I have tried constructing a couple if pre-amps but don't seem to be able to display any signal on the scope. Any suggestions? I am really looking for the absolute simplest possible circuit. Cheers Peter
 

Hi - thanks - yes it is a pre-amp using a single

jfet http://www.techlib.com/files/fmpreamp.pdf

I don't seem to be able to get anything from it that I can display on my scope. Is it just that the signal is still too weak? Perhaps it needs another stage? I am still quite a novice. I don't reall know how big the signal coming from an rf pre-amp should be - as in the number of milivolts and amps - I am guessing it is quite small. When I tried probing my home made regenerative receiver, as soon as I get close to the real rf signal, the radio stops working, so I am guessing that the resistance of the scope is too low or the capacitance of the scope is coming into play.

Cheers

Peter
 

What exactly are you expecting to see?

If you use an untuned amplifier the output will be a combination of possibly thousands of signals, all with random amplitude, frequency and phase. The result will look like random noise unless one of the signals is much stronger than the rest, in which case it might be distinguishable from the background. Adding more amplification will not improve the situation, the signal is almost random prior to the amplifier so making it bigger will not help and indeed will increase the locally produced noise from it's own components.

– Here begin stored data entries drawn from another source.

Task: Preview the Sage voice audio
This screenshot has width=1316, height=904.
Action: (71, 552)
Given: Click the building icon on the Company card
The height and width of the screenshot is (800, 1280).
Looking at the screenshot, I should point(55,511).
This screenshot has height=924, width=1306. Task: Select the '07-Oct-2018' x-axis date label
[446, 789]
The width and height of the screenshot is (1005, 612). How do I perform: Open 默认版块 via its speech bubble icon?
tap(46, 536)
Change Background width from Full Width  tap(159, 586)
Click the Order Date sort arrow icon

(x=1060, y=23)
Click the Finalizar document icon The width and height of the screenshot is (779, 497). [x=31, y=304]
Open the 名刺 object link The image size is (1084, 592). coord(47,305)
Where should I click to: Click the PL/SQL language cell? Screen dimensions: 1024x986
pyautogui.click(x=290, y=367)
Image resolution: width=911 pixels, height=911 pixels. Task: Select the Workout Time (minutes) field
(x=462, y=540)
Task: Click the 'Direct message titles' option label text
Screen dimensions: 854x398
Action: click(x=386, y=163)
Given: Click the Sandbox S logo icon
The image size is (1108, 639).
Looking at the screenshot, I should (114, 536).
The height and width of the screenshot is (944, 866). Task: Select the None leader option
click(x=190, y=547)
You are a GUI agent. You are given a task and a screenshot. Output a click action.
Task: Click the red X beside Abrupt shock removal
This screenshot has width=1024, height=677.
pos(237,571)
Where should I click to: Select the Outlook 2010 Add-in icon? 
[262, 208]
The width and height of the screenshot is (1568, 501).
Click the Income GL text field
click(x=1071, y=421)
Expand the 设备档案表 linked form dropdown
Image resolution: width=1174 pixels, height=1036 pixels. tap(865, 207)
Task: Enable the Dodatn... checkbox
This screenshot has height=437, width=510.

If you want to see all the signals as peaks at different frequencies you need a spectrum analyzer, if you want to see just the 'raw' carrier of one station, you need to isolate it from the background using a tuned circuit.

Expect a signal of no more than a few mV, the current available from it will be a few uA at best.


Brian.
 
Thanks Brian. The main aim of what I am trying to do is to demonstrate the measurement of the sPeed of the radio waves. I intended using a small fm bug transmitter and then placing to receiving circuits a short distance apart. Feeding the received signals into two channels on the oscilloscope I would then hope to be able to read off the phase difference between the waves.

So yes, I need to use a tuned circuit. I was thinking about some kind of regenerative circuit without the FCC and quench followed by one or untuned stages. But then again, they could also be tuned. The idea of using 100 MHz is fairly abritary but it is based on the fact that my scope has a 50 Mz bandwidth and will comfortably, so it seems, display a 100 MHz sine wave. Cheers peter
 

It's a 'do-able' project but you need to take some things into account.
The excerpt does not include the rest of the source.